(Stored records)
────
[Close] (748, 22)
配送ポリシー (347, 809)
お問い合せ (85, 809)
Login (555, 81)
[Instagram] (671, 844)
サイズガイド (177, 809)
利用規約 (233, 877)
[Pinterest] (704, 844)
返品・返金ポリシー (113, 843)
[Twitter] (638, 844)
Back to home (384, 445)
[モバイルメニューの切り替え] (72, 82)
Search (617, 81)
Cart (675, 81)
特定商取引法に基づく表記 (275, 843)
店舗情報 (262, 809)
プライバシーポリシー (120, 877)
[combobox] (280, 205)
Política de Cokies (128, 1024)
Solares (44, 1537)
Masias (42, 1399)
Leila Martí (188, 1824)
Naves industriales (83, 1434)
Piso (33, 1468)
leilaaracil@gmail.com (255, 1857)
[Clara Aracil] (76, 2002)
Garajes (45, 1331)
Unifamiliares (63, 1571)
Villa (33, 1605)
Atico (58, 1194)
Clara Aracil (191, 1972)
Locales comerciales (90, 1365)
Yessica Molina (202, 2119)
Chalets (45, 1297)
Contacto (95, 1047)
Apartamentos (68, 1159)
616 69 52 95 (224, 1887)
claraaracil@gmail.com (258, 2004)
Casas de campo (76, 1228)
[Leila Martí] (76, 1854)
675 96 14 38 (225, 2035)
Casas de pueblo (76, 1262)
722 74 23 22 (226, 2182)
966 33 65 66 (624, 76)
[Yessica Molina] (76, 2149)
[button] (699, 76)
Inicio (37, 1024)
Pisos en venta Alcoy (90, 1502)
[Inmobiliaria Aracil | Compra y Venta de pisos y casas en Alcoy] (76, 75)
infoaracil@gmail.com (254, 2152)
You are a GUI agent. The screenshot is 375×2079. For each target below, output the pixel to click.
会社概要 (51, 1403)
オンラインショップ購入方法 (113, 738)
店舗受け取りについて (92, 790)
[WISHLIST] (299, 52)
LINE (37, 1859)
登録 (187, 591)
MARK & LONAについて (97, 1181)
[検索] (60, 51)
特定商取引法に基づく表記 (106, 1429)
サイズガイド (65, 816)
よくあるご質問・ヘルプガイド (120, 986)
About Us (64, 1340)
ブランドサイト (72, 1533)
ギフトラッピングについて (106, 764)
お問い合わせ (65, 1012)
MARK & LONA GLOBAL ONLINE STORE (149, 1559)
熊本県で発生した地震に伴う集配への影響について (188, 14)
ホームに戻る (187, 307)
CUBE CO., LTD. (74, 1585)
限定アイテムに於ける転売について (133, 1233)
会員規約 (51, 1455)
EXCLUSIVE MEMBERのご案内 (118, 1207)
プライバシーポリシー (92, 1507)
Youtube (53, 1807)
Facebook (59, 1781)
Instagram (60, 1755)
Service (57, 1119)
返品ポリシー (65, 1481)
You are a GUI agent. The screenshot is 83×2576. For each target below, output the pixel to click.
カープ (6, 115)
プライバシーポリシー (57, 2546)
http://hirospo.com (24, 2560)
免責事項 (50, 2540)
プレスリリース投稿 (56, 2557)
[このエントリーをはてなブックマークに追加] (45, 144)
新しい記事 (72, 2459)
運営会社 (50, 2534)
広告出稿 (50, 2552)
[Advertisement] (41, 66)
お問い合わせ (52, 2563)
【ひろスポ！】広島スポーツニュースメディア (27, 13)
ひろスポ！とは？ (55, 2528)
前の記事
────
**WHAT IS REQUIRED:** Give back, exactly as written, the stretch from the line with "Pisos en venta Alcoy (90, 1502)" through the line with "店舗受け取りについて (92, 790)", and no other lines from the records above.

**ANSWER SPACE:**
Pisos en venta Alcoy (90, 1502)
[Inmobiliaria Aracil | Compra y Venta de pisos y casas en Alcoy] (76, 75)
infoaracil@gmail.com (254, 2152)
You are a GUI agent. The screenshot is 375×2079. For each target below, output the pixel to click.
会社概要 (51, 1403)
オンラインショップ購入方法 (113, 738)
店舗受け取りについて (92, 790)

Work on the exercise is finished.